Samco’s Picks of the Month – March 2023

Power Finance Corporation

CMP: Rs. 1,731.95

Recommendation: Buy

Investment Horizon: 1 to 3 Years        

Urmi Shah – Research Analyst

Date – 31.01.2023

Outlook and view

Power Finance Corporation is a Non-Banking Financial Institution (NBFC), which provides financial assistance to Power companies. The company has performed well in the past, with growth across all metrics delivering healthy returns for its shareholders. The strong emphasis on Make in India has opened many doors for foreign companies to set up manufacturing in India. This will enhance the power requirement. The current boom in the capital expenditure cycle and indigenization will further enhance the growth prospects for the company. Also, the business intends to expand its presence in the renewable segment as well which gaining traction.

Strengths

Focus on the financing of renewable energy projects – In FY2021-22, 15% of their gross loan assets comprised renewable energy. This figure is expected to increase in the future. During the year, there was a 1.5 times increase in their EC bond portfolio, which stood at Rs. 3999 crores (as of 31.03.2022).

Robust financials – PFC has delivered healthy growth over the past few years. It has grown its revenues by 23% and 12% CAGR in the last 5 and 3 years. The net profit has compounded at 44% and 12% CAGR in the past 5 and 3 years, respectively. It clocked a return on equity of 19% in the past 3 years. 

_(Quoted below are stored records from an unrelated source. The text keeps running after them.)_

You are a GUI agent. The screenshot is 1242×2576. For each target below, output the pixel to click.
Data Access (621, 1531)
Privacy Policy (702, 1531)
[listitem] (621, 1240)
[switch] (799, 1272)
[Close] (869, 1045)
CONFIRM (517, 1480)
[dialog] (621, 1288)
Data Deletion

Macro-economic Tailwinds – Central government schemes like UDAY (Ujwal DISCOM Assurance Yojana), the financial turnaround and revival package for distribution companies in India, have met with limited success. Strong demand outlook as the energy demand is expected to increase. The company intends to align its business operations to leverage emerging opportunities in Ē-mobility and increased thrust in the transmission and distribution (T&D) space.

Revised norms by the government – The Revamped Distribution Sector Scheme (RDSS) is a reform-based and results-linked scheme, which plans to reduce AT&C losses to 12-15% by FY 2024-25 and reduce the ACS-ARR gap to zero through financial support to Discoms for upgradation of the Distribution Infrastructure and Prepaid Smart Metering & System Metering. PFC (along with its subsidiary REC) are the designated nodal agency for the operationalisation of this scheme. Under RDSS scheme an outlay of Rs. 3,03,758 crores and a Government grant of Rs. 97,631 crores is planned of which REC and PFC are the primary beneficiaries.

Consistent Decline in the non-performing assets – PFC’s standalone Gross NPA and Net NPA have consistently slid down in the past 3.5 years. From GNPA of 9.4% in FY19 to 4.75% in H1FY23. The NNPA has fallen as low as 1.31% for the first half of FY23 from 4.55% in FY19.

Risks

Risk of default – The Company runs a risk of default especially given the company concentrates on giving loans to the power sector. Any lag in the development projects or issues with permissions etc. can lead to default of payments by the borrowers.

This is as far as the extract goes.